Expérimentez ! Faites un tour sur plusieurs plateformes et faites-vous votre propre opinion. Allez-y !
En ce qui me concerne, l’expérience m’a fait constater que lorsque j’accomplis de grandes choses, il y a très peu de réactions et les publications sur mes exploits suscitent très peu d’intérêt. Je ne suis pas en train de m’en plaindre, excusez-moi.
Mais s’il vous plaît, lancez une ou deux phrases « bêtes », qui ont trait à la distraction, à la moquerie, aux attaques ou à l’humiliation d’un autre d’entre nous, elle se répandra comme une traînée de poudre.
Ce qui attire sur internet, ce sont : les mois de grossesse de Gnamet ; l’identité de celui qui a offert la range rover à Mimi? Comment Daraba gère sa petite entreprise et paie ses employés ? Des débats sur les invités d’une soirée privée ; la médisance ; les injures grossières ; les mauvaises nouvelles au sujet de l’autre; les vœux de chute de l’autre.
Voir une personne qui brille être élevée sur nos réseaux n’est qu’un simple coup du sort. Cela n’arrive pas chaque mois.
Les plus suivis d’une société aussi en retard et en quête de lumière comme la nôtre devraient être quelques noms de respectables personnalités comme Kemoko Touré, Me Mohamed Traoré, le Pr Bano Barry, Me Pepe Antoine Lamah, Dramane Diawara etc. Allez vérifier, un seul d’entre eux en a au-delà de 10.000 abonnés.
Le plus respectables et sacrées personnalités d’un pays normal sont les religieux, imams et archevêques.
Le Facebook guinéen a permis que ceux-là soient insultés, lynchés et rabaissés en ayant été accusés des péchés capitaux d’Israël.

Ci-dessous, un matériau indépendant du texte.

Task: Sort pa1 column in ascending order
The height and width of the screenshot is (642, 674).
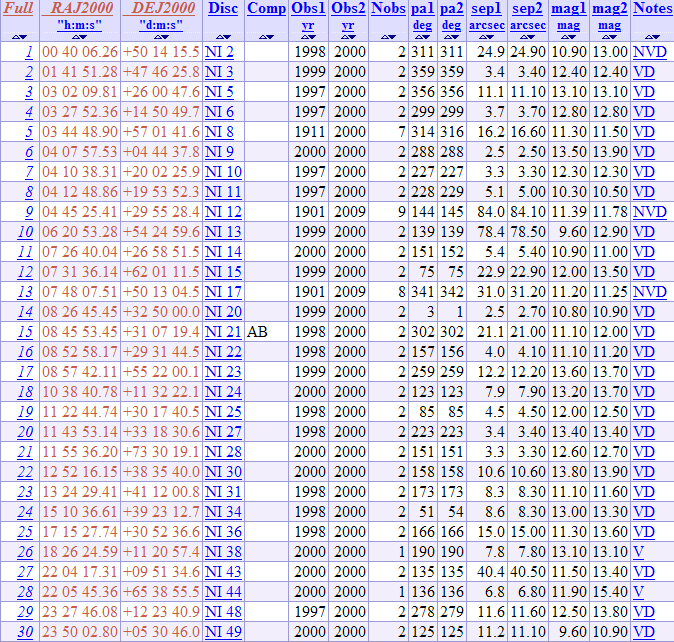Action: [x=415, y=37]
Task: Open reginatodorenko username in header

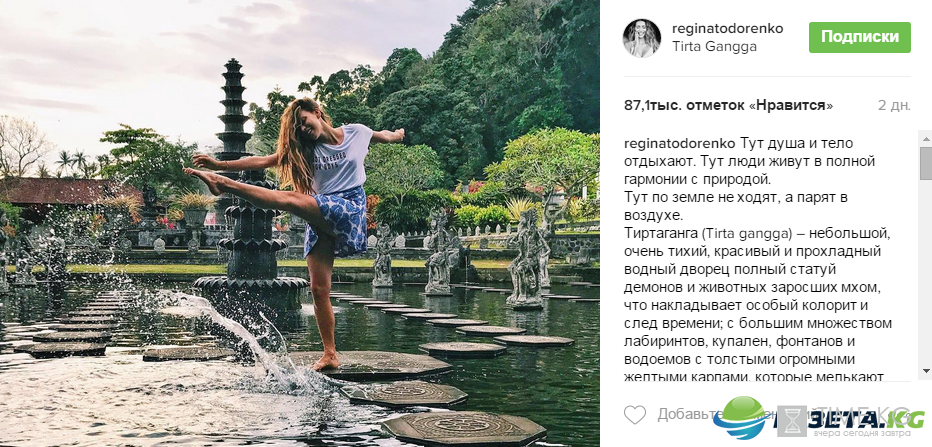Action: pyautogui.click(x=728, y=29)
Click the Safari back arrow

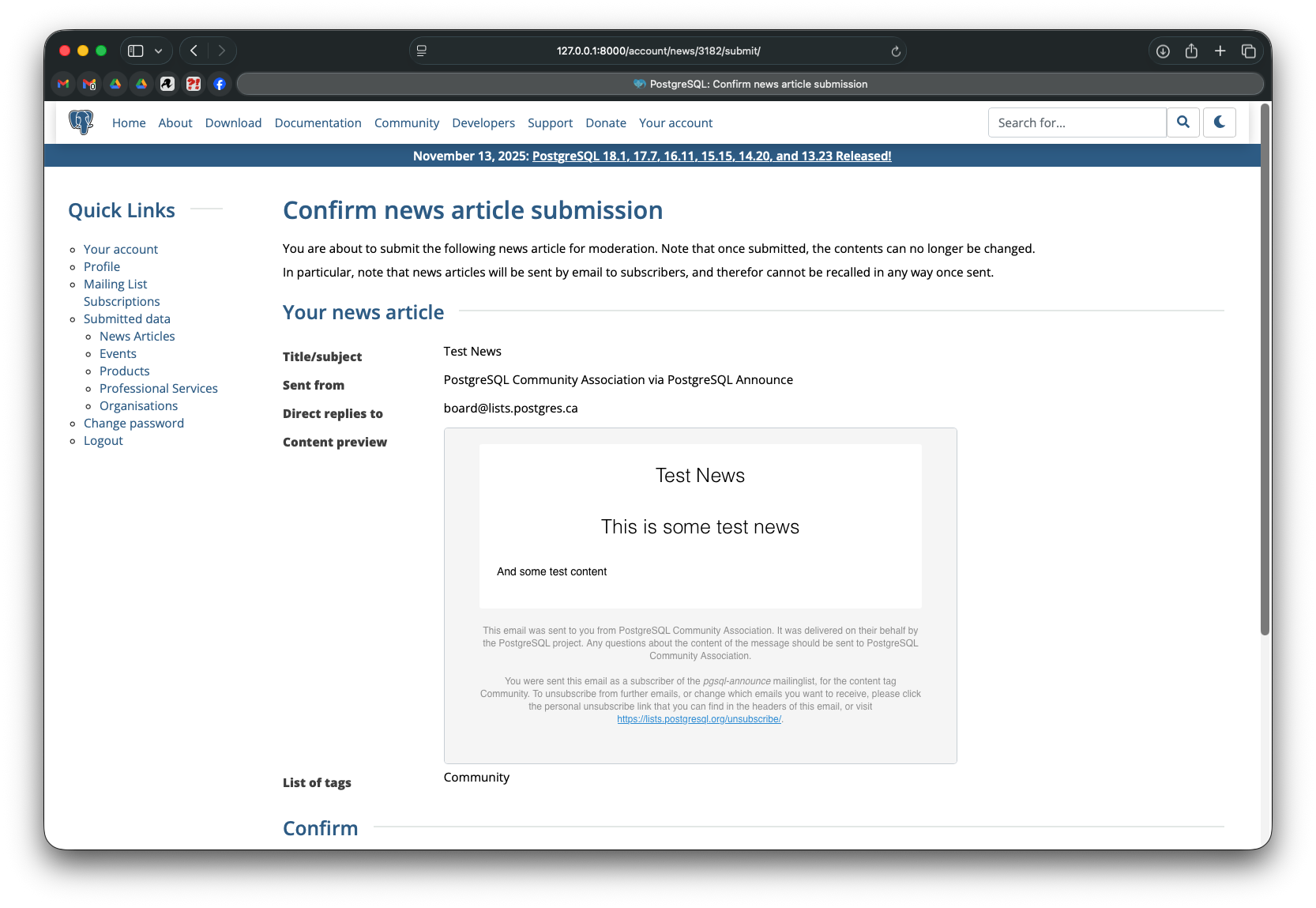(194, 51)
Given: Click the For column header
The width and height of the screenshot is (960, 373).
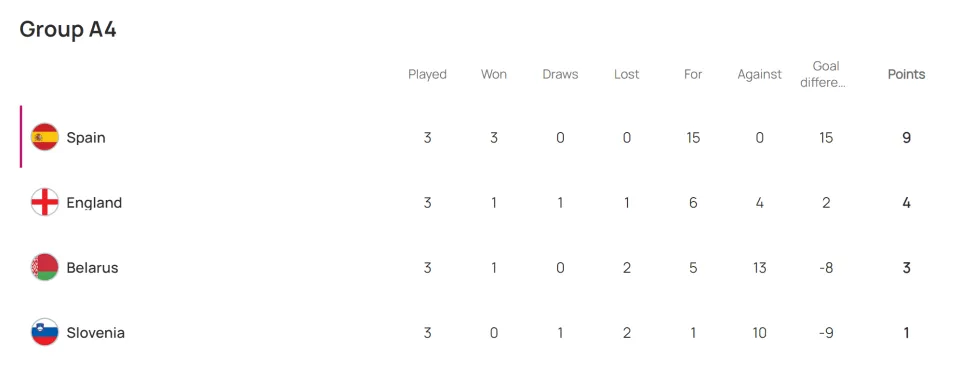Looking at the screenshot, I should [693, 74].
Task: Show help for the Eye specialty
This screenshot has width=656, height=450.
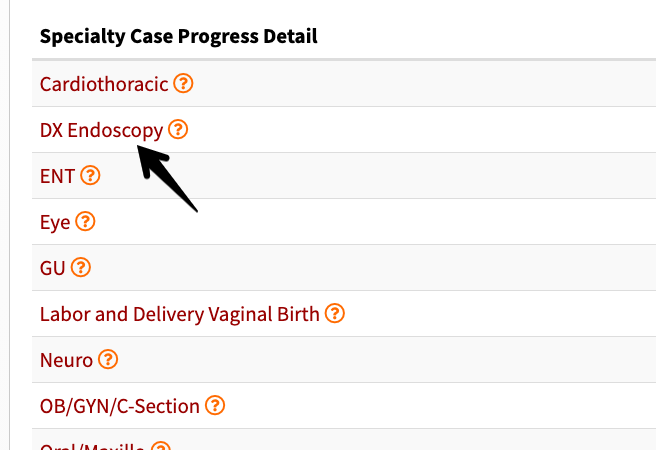Action: pos(85,221)
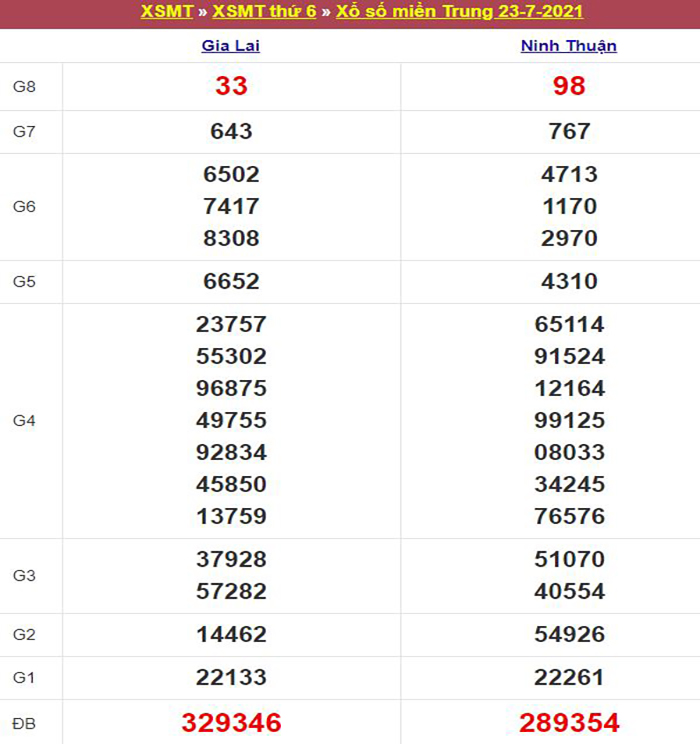Select Ninh Thuận G4 number 08033
Image resolution: width=700 pixels, height=744 pixels.
pyautogui.click(x=569, y=452)
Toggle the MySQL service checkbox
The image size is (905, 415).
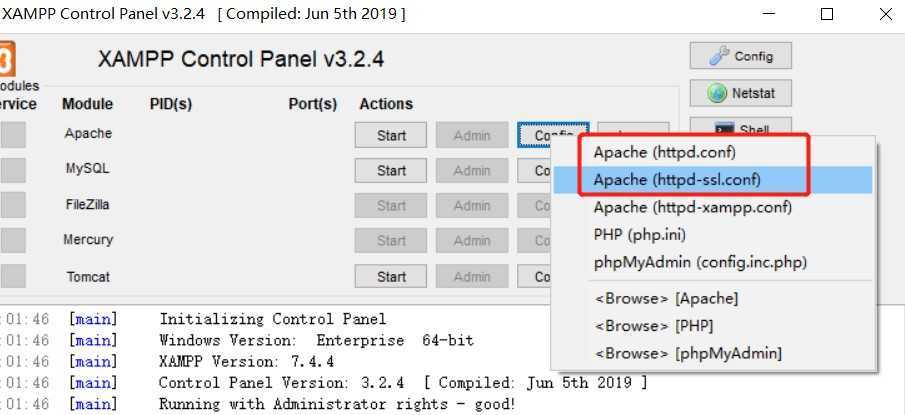tap(13, 170)
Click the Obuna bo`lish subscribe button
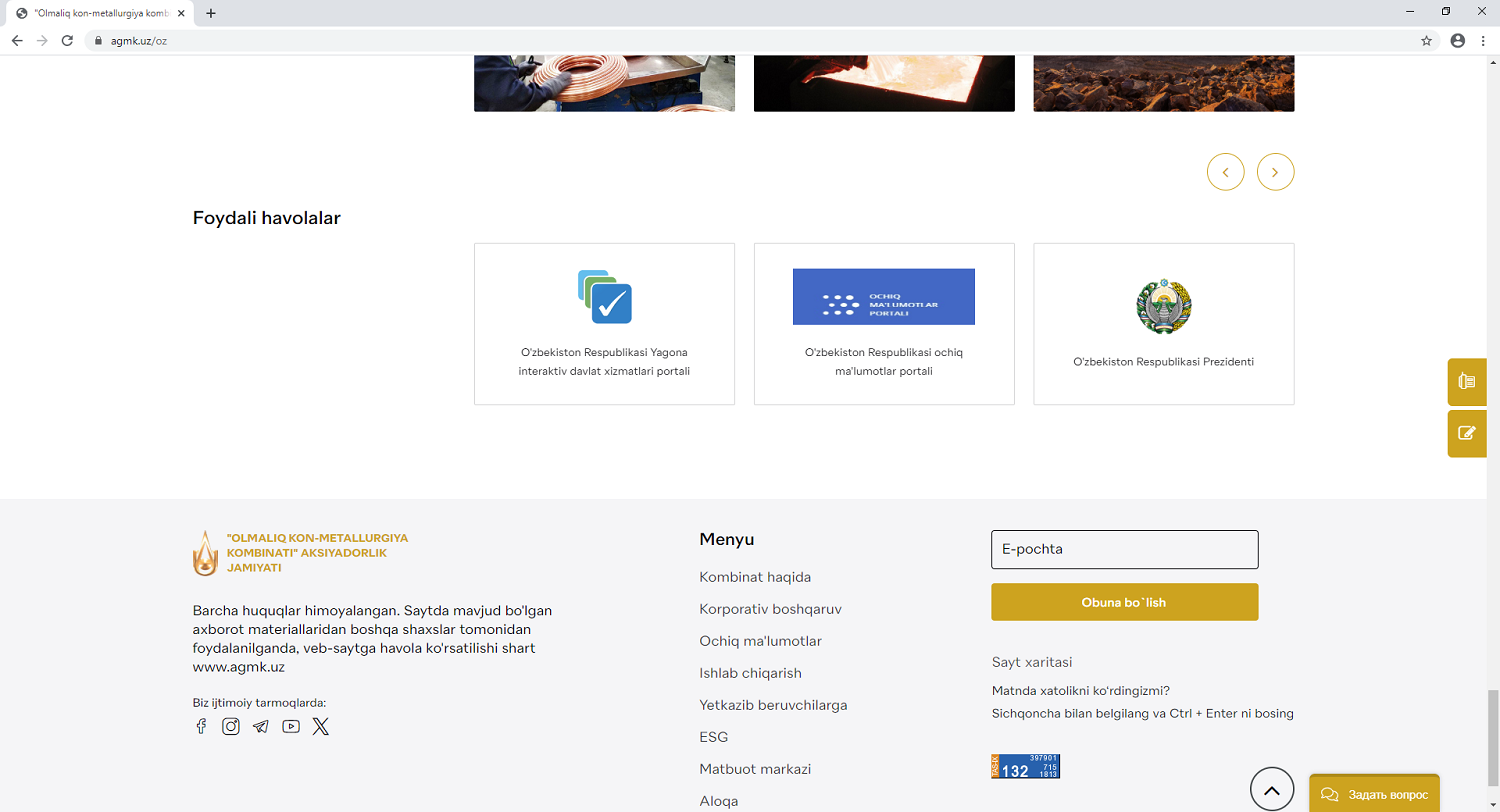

Aucune récrimination collective ! Des divorces (événement malheureux censés susciter de la compassion) ont été célébrés ici telle une victoire de finale de la CAN. Des accouchements où le bébé n’a pas survécu ont fait l’objet de joie publique ici, Djelikaba Bintou m’est témoin. Des concerts ratés ont suscité de la jouissance et des rires fous.
Notre société s’est muée en monstre contre elle-même. Nous donnons l’impression d’être surpris finalement, de voir, des images obscènes, réelles ou montées, de nos chefs, ceux que je considère comme l’incarnation de notre vivre ensemble et de notre Nation, circuler dans les téléphones et devenir la risée des réseaux. Les plus grands et « respectables » d’entre nous sont mis à terre, au vu et au su de leurs proches, des gens qui ont fondé tout leur espoir sur eux.
Mon humble avis est que, le mal n’a jamais été tué à la source. Le Guinéen ne s’émeut qu’en fonction de sa proximité ou non de la victime, de son intérêt ou pas dans une situation. Il est impératif de faire recours à la force de la loi et son caractère répressif.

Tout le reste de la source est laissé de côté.